** Stored records **
^^^^
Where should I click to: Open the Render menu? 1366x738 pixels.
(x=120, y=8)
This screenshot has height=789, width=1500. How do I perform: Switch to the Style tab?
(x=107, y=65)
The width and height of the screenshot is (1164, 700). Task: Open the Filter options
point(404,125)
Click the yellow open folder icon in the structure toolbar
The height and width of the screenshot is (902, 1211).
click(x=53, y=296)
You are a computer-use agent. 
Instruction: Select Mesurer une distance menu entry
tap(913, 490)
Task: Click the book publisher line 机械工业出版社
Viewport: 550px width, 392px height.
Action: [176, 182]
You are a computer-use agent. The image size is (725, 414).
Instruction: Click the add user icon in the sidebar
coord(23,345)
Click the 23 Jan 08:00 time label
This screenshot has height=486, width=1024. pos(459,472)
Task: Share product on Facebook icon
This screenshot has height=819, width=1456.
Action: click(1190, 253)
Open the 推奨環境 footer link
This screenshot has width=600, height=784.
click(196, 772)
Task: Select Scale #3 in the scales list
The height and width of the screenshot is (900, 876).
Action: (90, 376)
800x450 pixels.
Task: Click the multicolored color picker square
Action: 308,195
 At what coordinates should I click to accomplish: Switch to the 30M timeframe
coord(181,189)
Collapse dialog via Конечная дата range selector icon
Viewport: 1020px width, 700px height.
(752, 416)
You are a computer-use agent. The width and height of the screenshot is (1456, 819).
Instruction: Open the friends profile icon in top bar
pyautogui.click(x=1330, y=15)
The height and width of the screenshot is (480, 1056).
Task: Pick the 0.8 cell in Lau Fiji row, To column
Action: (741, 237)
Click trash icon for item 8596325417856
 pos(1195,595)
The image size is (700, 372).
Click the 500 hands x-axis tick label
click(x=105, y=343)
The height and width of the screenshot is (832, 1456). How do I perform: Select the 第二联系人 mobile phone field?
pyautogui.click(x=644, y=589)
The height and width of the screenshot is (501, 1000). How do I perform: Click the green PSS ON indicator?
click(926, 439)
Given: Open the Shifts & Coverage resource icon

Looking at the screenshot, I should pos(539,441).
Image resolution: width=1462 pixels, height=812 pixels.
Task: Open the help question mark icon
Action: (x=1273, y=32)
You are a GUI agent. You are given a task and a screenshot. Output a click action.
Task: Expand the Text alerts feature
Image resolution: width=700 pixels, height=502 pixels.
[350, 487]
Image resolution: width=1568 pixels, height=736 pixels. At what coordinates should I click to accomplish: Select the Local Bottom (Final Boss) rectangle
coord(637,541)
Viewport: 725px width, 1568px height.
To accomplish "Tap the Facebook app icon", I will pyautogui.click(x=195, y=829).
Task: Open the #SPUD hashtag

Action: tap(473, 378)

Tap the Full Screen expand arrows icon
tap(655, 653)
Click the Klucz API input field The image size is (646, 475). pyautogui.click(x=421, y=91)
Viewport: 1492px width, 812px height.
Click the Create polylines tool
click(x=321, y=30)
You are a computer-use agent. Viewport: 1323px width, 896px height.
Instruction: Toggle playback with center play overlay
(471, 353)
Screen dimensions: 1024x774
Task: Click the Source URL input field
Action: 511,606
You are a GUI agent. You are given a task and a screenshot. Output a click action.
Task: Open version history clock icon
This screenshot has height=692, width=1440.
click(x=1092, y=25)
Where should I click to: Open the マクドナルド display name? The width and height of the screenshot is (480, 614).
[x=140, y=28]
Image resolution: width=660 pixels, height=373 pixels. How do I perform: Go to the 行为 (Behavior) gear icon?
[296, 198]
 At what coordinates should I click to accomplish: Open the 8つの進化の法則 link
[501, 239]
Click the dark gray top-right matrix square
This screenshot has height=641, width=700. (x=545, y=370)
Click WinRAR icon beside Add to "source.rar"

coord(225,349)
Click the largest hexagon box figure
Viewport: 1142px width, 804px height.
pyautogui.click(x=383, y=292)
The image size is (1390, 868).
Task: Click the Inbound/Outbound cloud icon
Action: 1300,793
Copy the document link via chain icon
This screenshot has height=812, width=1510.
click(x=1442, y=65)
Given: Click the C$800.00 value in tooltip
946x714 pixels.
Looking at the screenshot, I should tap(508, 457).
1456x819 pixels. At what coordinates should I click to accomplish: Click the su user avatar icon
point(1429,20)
^^^^
** Given problem **
Please format the material above as a numbered list, one line per entry, with blank lines left out.

** Answer in full **
1. Where should I click to: Open the Render menu? 1366x738 pixels.
2. (x=120, y=8)
3. This screenshot has height=789, width=1500. How do I perform: Switch to the Style tab?
4. (x=107, y=65)
5. The width and height of the screenshot is (1164, 700). Task: Open the Filter options
6. point(404,125)
7. Click the yellow open folder icon in the structure toolbar
8. The height and width of the screenshot is (902, 1211).
9. click(x=53, y=296)
10. You are a computer-use agent. 
11. Instruction: Select Mesurer une distance menu entry
12. tap(913, 490)
13. Task: Click the book publisher line 机械工业出版社
14. Viewport: 550px width, 392px height.
15. Action: [176, 182]
16. You are a computer-use agent. The image size is (725, 414).
17. Instruction: Click the add user icon in the sidebar
18. coord(23,345)
19. Click the 23 Jan 08:00 time label
20. This screenshot has height=486, width=1024. pos(459,472)
21. Task: Share product on Facebook icon
22. This screenshot has height=819, width=1456.
23. Action: click(1190, 253)
24. Open the 推奨環境 footer link
25. This screenshot has width=600, height=784.
26. click(196, 772)
27. Task: Select Scale #3 in the scales list
28. The height and width of the screenshot is (900, 876).
29. Action: (90, 376)
30. 800x450 pixels.
31. Task: Click the multicolored color picker square
32. Action: 308,195
33.  At what coordinates should I click to accomplish: Switch to the 30M timeframe
34. coord(181,189)
35. Collapse dialog via Конечная дата range selector icon
36. Viewport: 1020px width, 700px height.
37. (752, 416)
38. You are a computer-use agent. The width and height of the screenshot is (1456, 819).
39. Instruction: Open the friends profile icon in top bar
40. pyautogui.click(x=1330, y=15)
41. The height and width of the screenshot is (480, 1056).
42. Task: Pick the 0.8 cell in Lau Fiji row, To column
43. Action: (741, 237)
44. Click trash icon for item 8596325417856
45.  pos(1195,595)
46. The image size is (700, 372).
47. Click the 500 hands x-axis tick label
48. click(x=105, y=343)
49. The height and width of the screenshot is (832, 1456). How do I perform: Select the 第二联系人 mobile phone field?
50. pyautogui.click(x=644, y=589)
51. The height and width of the screenshot is (501, 1000). How do I perform: Click the green PSS ON indicator?
52. click(926, 439)
53. Given: Open the Shifts & Coverage resource icon
54. Looking at the screenshot, I should pos(539,441).
55. Image resolution: width=1462 pixels, height=812 pixels.
56. Task: Open the help question mark icon
57. Action: (x=1273, y=32)
58. You are a GUI agent. You are given a task and a screenshot. Output a click action.
59. Task: Expand the Text alerts feature
60. Image resolution: width=700 pixels, height=502 pixels.
61. [350, 487]
62. Image resolution: width=1568 pixels, height=736 pixels. At what coordinates should I click to accomplish: Select the Local Bottom (Final Boss) rectangle
63. coord(637,541)
64. Viewport: 725px width, 1568px height.
65. To accomplish "Tap the Facebook app icon", I will pyautogui.click(x=195, y=829).
66. Task: Open the #SPUD hashtag
67. Action: tap(473, 378)
68. Tap the Full Screen expand arrows icon
69. tap(655, 653)
70. Click the Klucz API input field The image size is (646, 475). pyautogui.click(x=421, y=91)
71. Viewport: 1492px width, 812px height.
72. Click the Create polylines tool
73. click(x=321, y=30)
74. You are a computer-use agent. Viewport: 1323px width, 896px height.
75. Instruction: Toggle playback with center play overlay
76. (471, 353)
77. Screen dimensions: 1024x774
78. Task: Click the Source URL input field
79. Action: 511,606
80. You are a GUI agent. You are given a task and a screenshot. Output a click action.
81. Task: Open version history clock icon
82. This screenshot has height=692, width=1440.
83. click(x=1092, y=25)
84. Where should I click to: Open the マクドナルド display name? The width and height of the screenshot is (480, 614).
85. [x=140, y=28]
86. Image resolution: width=660 pixels, height=373 pixels. How do I perform: Go to the 行为 (Behavior) gear icon?
87. [296, 198]
88.  At what coordinates should I click to accomplish: Open the 8つの進化の法則 link
89. [501, 239]
90. Click the dark gray top-right matrix square
91. This screenshot has height=641, width=700. (x=545, y=370)
92. Click WinRAR icon beside Add to "source.rar"
93. coord(225,349)
94. Click the largest hexagon box figure
95. Viewport: 1142px width, 804px height.
96. pyautogui.click(x=383, y=292)
97. The image size is (1390, 868).
98. Task: Click the Inbound/Outbound cloud icon
99. Action: 1300,793
100. Copy the document link via chain icon
101. This screenshot has height=812, width=1510.
102. click(x=1442, y=65)
103. Given: Click the C$800.00 value in tooltip
104. 946x714 pixels.
105. Looking at the screenshot, I should tap(508, 457).
106. 1456x819 pixels. At what coordinates should I click to accomplish: Click the su user avatar icon
107. point(1429,20)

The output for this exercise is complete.